• TASK ITEM: Pull every line with "address" from the entries below.

*** Begin section ***

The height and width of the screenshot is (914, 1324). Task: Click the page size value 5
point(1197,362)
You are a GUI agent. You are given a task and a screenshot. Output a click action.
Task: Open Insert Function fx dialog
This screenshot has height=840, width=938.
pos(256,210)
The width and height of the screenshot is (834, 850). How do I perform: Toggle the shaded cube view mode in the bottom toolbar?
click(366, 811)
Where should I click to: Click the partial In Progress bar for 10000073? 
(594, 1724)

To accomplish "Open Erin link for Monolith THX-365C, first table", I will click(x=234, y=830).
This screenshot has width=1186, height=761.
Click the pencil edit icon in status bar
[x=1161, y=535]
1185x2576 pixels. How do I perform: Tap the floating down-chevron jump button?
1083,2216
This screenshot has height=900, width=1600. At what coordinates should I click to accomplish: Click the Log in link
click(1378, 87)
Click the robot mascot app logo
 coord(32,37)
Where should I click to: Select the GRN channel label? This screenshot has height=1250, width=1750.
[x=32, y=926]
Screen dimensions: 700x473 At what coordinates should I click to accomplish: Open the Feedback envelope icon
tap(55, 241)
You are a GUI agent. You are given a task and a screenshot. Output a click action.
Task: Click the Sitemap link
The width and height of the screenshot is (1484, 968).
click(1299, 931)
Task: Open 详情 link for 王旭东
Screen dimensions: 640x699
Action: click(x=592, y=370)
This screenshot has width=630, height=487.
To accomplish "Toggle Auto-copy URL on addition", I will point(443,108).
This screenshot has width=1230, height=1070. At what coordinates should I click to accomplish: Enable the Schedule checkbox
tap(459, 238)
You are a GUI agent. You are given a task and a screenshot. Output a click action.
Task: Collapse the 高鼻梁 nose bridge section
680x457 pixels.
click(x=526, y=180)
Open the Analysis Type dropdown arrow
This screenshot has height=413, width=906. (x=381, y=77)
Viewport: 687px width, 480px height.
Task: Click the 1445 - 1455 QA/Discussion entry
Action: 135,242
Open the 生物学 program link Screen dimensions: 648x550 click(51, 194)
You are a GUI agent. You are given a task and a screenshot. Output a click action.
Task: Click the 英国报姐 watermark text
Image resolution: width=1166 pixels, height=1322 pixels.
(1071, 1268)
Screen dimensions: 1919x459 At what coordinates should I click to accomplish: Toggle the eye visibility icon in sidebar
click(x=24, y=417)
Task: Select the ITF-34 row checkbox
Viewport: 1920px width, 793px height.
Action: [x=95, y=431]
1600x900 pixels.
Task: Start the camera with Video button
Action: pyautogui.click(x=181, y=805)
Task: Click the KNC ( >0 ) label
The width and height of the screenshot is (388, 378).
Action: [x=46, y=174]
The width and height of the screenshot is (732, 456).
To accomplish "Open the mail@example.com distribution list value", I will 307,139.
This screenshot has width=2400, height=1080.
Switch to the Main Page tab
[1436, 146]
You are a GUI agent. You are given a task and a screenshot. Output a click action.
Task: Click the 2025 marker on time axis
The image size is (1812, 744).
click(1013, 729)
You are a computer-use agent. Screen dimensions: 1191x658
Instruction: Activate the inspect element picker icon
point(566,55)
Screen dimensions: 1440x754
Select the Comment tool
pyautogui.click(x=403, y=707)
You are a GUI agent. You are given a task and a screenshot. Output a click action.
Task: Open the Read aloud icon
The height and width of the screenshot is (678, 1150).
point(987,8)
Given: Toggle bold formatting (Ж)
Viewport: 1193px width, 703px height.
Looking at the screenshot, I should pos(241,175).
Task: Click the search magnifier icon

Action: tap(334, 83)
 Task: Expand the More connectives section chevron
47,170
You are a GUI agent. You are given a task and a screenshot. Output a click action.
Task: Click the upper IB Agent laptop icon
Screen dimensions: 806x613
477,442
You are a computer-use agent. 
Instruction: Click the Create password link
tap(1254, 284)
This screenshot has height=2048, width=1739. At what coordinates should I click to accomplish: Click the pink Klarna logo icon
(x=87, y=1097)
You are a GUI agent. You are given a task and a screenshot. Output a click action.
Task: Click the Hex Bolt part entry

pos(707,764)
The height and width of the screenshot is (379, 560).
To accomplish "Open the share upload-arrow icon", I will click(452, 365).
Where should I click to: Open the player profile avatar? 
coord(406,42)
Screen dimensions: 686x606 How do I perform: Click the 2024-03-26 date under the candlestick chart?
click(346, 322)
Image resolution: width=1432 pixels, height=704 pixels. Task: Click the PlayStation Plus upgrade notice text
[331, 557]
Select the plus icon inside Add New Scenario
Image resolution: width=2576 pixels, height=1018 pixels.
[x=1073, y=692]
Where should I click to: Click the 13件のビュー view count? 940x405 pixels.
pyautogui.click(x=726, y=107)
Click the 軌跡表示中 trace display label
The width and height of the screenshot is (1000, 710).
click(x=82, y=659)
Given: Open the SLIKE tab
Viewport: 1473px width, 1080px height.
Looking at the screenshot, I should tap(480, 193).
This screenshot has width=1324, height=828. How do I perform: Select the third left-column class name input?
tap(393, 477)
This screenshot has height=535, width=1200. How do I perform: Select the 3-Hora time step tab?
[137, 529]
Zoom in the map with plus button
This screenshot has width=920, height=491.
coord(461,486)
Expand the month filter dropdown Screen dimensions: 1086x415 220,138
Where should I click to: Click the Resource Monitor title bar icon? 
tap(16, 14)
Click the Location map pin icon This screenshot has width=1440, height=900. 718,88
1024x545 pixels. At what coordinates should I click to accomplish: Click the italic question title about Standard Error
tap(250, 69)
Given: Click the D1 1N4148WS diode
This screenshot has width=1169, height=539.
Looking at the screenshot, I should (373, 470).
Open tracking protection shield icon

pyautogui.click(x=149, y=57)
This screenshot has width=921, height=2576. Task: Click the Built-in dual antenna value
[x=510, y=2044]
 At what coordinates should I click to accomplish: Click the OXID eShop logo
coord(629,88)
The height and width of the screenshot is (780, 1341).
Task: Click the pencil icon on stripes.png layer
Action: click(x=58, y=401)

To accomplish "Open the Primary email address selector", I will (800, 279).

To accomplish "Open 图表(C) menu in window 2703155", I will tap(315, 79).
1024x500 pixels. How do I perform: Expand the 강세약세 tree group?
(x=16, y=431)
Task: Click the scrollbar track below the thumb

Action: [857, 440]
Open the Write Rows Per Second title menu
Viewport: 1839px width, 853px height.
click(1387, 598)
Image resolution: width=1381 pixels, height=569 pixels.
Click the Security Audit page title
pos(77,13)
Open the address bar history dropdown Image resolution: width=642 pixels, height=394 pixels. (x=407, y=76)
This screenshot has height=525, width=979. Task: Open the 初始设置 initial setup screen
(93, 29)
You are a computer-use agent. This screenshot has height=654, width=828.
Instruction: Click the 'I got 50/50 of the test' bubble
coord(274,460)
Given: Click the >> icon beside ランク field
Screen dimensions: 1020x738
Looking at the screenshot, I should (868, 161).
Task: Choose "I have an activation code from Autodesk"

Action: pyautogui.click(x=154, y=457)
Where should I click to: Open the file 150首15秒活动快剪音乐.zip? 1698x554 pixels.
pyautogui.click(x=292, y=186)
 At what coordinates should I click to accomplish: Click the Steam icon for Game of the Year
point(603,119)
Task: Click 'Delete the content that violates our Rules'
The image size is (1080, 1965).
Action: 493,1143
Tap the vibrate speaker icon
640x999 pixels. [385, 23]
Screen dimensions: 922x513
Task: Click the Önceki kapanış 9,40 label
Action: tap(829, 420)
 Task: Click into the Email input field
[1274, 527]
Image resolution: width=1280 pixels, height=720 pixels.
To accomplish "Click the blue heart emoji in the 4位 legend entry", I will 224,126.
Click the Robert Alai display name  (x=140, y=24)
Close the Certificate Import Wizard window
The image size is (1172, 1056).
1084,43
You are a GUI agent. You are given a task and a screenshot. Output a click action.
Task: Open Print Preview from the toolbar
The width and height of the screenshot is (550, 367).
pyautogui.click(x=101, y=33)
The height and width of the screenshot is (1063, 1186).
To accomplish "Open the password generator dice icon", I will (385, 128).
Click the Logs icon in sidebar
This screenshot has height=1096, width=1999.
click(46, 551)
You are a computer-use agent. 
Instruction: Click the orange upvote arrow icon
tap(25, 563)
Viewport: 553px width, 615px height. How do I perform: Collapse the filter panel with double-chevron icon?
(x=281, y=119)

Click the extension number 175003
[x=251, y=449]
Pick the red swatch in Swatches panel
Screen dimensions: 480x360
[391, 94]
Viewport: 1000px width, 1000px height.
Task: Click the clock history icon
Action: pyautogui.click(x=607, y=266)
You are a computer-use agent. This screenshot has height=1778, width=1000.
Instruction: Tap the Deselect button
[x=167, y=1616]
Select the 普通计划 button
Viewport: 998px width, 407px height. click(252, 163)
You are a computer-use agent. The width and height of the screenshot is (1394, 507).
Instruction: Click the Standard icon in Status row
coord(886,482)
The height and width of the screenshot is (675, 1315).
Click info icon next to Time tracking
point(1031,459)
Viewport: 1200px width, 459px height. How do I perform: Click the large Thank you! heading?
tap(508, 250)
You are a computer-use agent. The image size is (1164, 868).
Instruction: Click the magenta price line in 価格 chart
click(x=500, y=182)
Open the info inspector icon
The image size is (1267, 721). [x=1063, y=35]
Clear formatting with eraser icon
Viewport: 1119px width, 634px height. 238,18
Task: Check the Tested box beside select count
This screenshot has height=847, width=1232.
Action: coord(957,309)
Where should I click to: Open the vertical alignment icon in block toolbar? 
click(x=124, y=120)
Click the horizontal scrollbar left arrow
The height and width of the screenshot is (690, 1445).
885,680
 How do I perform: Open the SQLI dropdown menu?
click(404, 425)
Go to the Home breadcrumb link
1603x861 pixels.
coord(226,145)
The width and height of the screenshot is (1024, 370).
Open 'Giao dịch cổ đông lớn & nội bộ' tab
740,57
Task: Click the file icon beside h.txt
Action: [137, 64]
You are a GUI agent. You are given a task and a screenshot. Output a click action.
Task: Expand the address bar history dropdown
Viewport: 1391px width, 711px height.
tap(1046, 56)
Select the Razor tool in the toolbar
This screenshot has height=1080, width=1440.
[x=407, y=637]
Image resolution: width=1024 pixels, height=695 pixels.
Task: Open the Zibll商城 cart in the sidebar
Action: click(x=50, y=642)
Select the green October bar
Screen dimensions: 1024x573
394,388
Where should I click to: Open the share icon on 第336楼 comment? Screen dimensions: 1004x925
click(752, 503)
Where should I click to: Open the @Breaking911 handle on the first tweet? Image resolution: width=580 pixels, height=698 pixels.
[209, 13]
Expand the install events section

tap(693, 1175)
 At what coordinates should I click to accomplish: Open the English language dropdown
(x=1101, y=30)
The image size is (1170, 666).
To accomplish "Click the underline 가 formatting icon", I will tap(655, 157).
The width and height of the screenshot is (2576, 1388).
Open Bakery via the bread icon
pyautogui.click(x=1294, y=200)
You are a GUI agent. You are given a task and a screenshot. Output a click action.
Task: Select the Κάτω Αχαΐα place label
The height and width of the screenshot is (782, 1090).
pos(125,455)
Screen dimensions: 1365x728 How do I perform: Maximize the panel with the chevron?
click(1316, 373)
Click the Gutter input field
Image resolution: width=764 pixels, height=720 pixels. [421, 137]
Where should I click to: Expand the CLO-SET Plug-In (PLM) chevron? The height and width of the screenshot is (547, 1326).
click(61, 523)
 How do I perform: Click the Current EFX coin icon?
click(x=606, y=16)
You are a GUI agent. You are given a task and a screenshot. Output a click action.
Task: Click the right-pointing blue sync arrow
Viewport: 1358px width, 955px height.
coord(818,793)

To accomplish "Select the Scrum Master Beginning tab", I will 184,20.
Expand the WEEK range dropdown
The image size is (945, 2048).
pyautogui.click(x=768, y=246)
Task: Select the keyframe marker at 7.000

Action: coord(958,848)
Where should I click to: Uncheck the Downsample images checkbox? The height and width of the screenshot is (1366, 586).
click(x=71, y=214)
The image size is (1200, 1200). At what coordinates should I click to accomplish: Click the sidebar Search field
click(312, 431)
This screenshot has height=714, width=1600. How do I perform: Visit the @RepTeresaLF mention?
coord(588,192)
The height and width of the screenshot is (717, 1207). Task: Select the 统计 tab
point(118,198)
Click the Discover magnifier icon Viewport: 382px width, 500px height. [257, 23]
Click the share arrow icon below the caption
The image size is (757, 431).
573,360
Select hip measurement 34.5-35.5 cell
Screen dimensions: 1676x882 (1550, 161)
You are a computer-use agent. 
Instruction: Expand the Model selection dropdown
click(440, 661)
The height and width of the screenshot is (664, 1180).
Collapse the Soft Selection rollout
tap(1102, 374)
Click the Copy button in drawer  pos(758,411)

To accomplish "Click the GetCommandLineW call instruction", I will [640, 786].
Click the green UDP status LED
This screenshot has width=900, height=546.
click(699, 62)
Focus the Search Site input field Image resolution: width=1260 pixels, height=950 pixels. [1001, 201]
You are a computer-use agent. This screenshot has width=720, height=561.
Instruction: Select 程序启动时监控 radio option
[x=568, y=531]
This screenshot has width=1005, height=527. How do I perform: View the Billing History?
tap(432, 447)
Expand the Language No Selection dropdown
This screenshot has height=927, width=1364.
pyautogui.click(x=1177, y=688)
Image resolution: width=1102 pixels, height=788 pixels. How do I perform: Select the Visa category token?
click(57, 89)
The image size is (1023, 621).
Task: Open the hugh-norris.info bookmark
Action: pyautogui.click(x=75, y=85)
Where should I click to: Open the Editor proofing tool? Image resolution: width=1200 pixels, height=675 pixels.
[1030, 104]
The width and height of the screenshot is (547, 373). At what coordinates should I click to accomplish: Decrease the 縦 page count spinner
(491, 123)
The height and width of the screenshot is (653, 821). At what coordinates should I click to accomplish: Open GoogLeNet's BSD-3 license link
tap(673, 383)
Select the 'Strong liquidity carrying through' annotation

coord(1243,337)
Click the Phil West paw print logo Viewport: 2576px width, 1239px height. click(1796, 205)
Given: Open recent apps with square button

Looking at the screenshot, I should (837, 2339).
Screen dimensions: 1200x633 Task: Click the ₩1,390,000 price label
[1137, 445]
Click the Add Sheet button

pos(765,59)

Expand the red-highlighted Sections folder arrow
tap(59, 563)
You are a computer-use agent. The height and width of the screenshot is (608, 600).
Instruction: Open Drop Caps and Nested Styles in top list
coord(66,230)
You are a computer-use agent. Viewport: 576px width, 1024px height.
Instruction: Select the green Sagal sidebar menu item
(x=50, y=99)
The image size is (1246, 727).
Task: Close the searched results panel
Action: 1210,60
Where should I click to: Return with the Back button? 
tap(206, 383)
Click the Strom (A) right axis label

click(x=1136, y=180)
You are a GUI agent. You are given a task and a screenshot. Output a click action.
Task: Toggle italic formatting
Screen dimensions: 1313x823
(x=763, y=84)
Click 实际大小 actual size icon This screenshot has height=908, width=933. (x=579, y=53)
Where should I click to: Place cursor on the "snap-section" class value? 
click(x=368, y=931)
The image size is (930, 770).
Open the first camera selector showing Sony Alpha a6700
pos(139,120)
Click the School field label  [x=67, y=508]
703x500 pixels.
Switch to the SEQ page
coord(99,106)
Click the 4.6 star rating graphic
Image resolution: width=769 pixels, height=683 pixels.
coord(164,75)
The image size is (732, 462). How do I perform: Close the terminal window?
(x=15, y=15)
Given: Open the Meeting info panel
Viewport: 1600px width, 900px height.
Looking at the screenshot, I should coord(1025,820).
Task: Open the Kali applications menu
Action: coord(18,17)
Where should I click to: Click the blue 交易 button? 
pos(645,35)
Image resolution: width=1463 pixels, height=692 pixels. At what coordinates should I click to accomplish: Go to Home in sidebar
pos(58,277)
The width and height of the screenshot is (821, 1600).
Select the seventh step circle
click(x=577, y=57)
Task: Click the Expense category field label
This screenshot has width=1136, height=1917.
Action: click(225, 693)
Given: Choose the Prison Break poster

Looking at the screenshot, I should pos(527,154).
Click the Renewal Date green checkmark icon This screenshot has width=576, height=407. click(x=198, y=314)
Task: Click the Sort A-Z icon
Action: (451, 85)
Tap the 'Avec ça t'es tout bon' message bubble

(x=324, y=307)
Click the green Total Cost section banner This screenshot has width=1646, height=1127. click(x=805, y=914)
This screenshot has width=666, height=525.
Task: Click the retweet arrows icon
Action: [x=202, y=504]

*** End section ***

• EXERCISE ANSWER:
To accomplish "Open the Primary email address selector", I will (800, 279).
Open the address bar history dropdown Image resolution: width=642 pixels, height=394 pixels. (x=407, y=76)
Task: Expand the address bar history dropdown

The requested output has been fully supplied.